# Toilet Stench



## ColoradoChip (Jan 21, 2008)

We just came back from a two week trip to CA, and our toilet really stunk most of the time. I am using Envirochem Gold solution for the black tank. It was in the 80's and 90's for most of our trip, so maybe that was the issue? I have read the http://www.phrannie.org/macerator.html post, and inspected the roof vent, and all seems to be in order.

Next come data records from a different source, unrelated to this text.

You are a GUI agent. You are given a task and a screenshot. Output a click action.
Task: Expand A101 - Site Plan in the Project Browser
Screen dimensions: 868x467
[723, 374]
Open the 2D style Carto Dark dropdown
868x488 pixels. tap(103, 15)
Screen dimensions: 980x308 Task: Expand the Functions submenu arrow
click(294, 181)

I even stuck my little camera down into the tank, and can't see the vent pipe stiching down anywhere, so I don't think it's a problem of the pipe being submerged. I can't get the right angle to take a pic of the top of the tank, but I don't see it on the bottom or sticking down into the middle. I'm thinking about going a different route on the chemical I am using. Maybe the calgon / soap method or the bacteria method. This is our first RV with a toilet and black tank, so maybe the stench is typical. We can close the bathroom door and it doesn't bother us, but when you want to use the bathroom, you definitely need to douse it with air freshener. I also noticed that the toilet will hold water short term, but not for more than a few minutes, so maybe the ball seal is messed up or dirty? If water leaks through, I can see how gasses also would. Any suggestions from all of you wise Outback sages?


----------



## luv2camp (Mar 9, 2006)

When our tank starts to stink, we know it's time for a VERY thorough flushing of the black tank. After flushing out the tank, we put some water back into the tank so any remaining solids stay in water and smell less. Then, we add a double dose of chemicals because the heat makes things worse. Oh, and when camping, we don't leave the blank tank valve open. We let the tank fill up and then drain and flush at the end of the trip - giving the chemicals time to break things down.

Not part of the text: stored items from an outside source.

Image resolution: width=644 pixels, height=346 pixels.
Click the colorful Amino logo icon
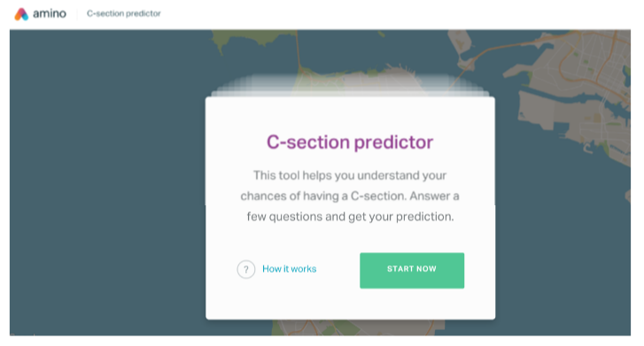(21, 14)
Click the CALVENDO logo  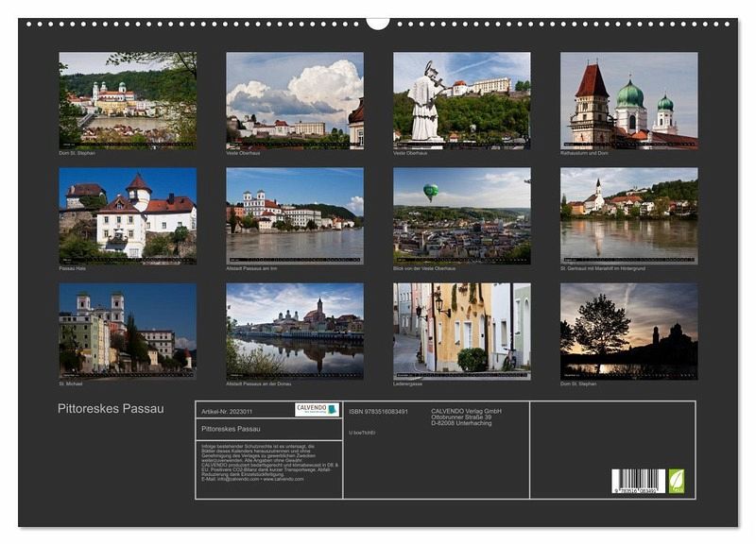pyautogui.click(x=317, y=410)
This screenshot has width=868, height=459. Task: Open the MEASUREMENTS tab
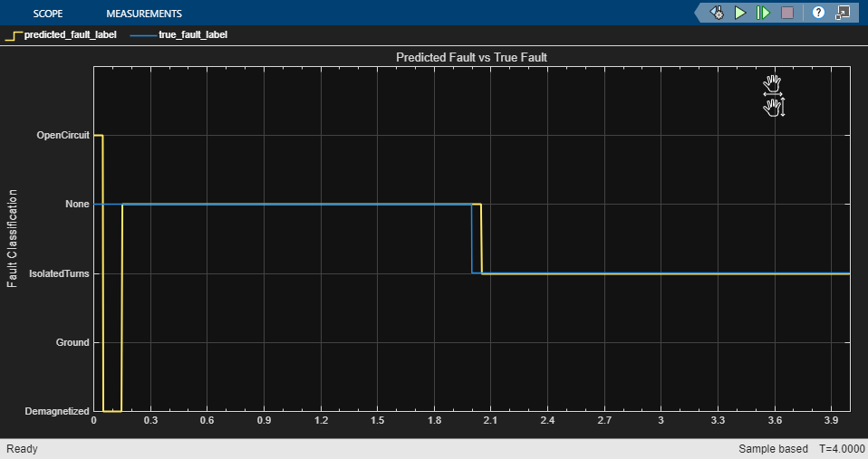pyautogui.click(x=143, y=14)
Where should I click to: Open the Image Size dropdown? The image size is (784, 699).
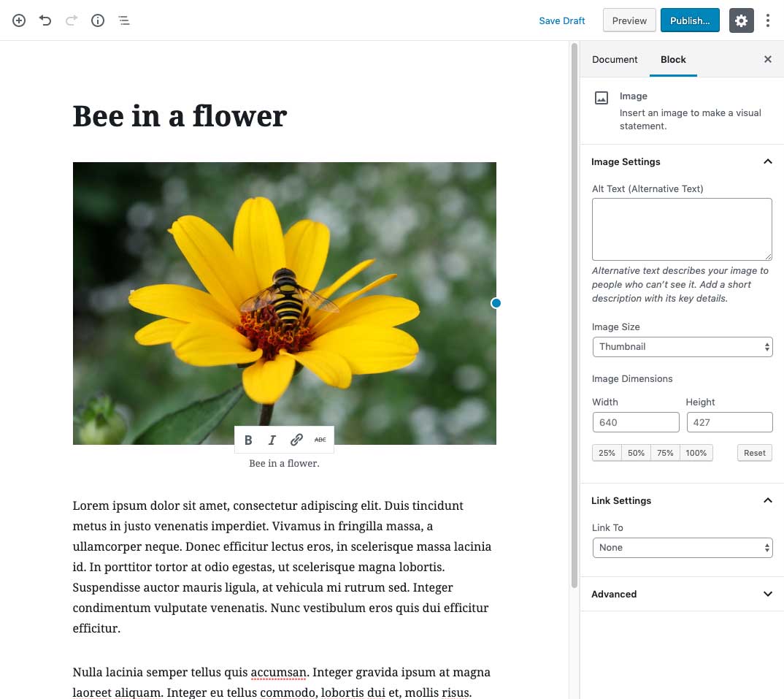pyautogui.click(x=682, y=346)
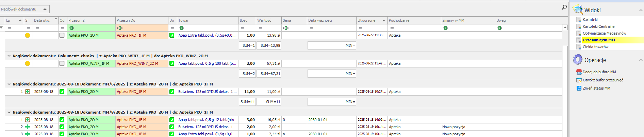This screenshot has height=137, width=644.
Task: Open Optymalizacja Magazynów view
Action: tap(604, 33)
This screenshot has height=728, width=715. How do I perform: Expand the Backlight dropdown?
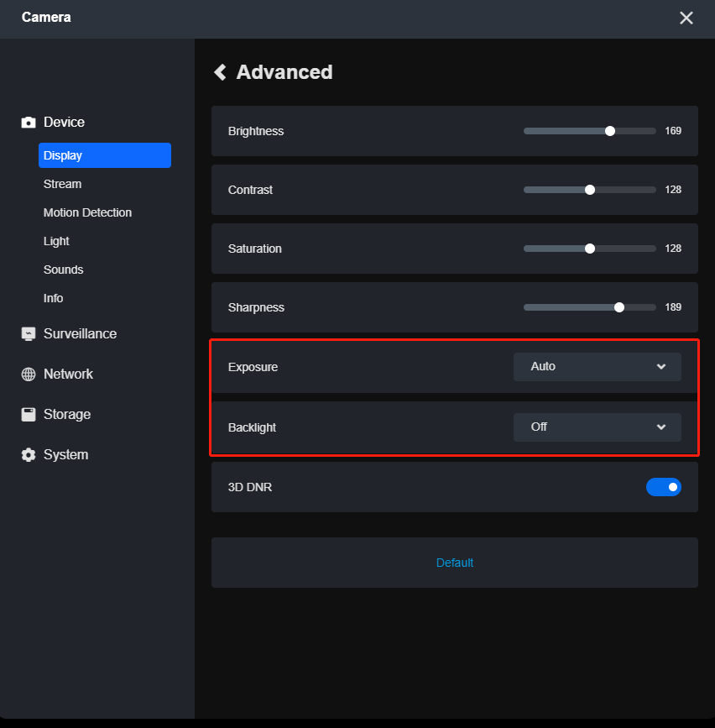click(x=597, y=427)
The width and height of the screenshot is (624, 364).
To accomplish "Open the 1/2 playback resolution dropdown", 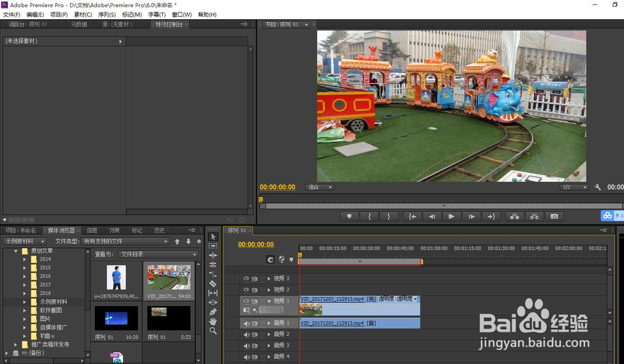I will (x=574, y=187).
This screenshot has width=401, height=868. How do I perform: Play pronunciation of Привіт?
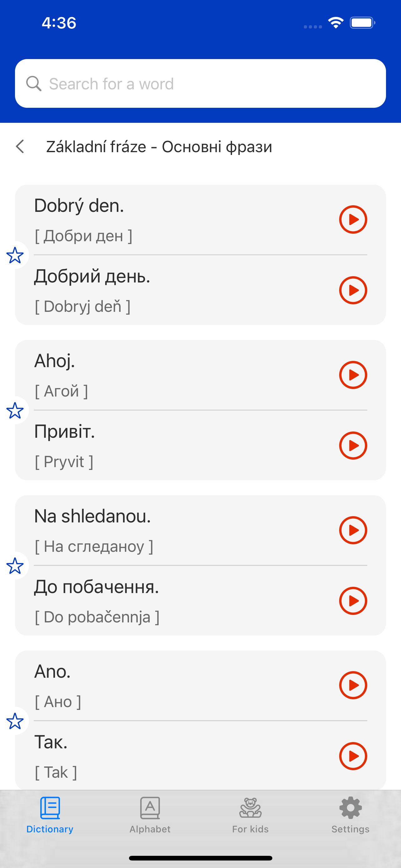click(353, 445)
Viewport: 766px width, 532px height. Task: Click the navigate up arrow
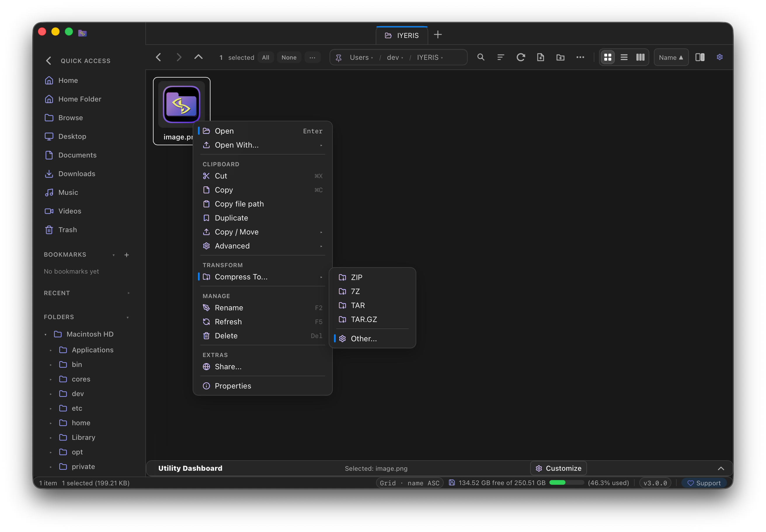point(199,57)
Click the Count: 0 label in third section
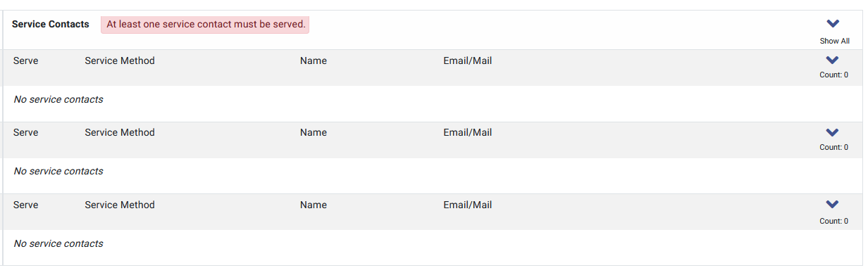Image resolution: width=868 pixels, height=275 pixels. 834,221
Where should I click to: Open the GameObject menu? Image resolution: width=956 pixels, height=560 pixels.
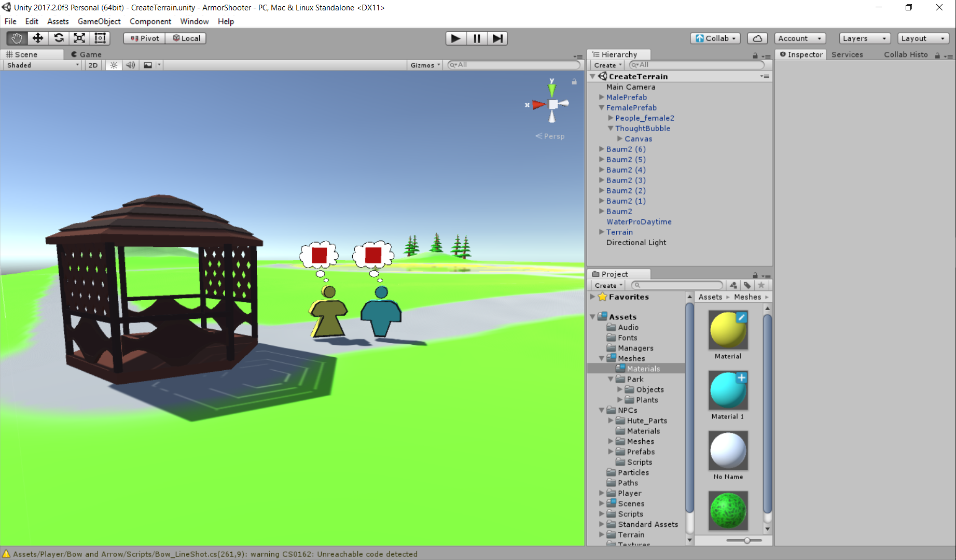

If your seal is not holding water, that will certainly allow gases to come up thru the seal. Our seal holds sometimes, other times it does not, so we just stay on top of keeping the blank tank flushed and chemically treated.


----------



## Aunt B (Apr 30, 2007)

Well the fact that your seal will not hold water is the culprit. We had to replace ours last year on our new 21-RS. The manufacturer sent us a new redesigned seal and we replaced it ourselves. Not much to it. It holds water all the time like it should. We don't have the stinky smell anymore. Just my 2 cents.

Aunt B


----------



## jasonrebecca (Oct 30, 2007)

Aunt B said:


> Well the fact that your seal will not hold water is the culprit. We had to replace ours last year on our new 21-RS. The manufacturer sent us a new redesigned seal and we replaced it ourselves. Not much to it. It holds water all the time like it should. We don't have the stinky smell anymore. Just my 2 cents.
> 
> Aunt B


Would you have the contact information to the toilet mfgr? We have had the seal in our 21rs replaced once already and it still doesn't hold water.


----------



## bradnjess (Mar 25, 2007)

Definatly your seal, the water should evaporate before it can leak into the tank when not in use. Here in SE VA we have hot summers and high humidity and our first season we dealt with horrible odors. When someone flushed inside the camper you'd just about kill everone out under the awning.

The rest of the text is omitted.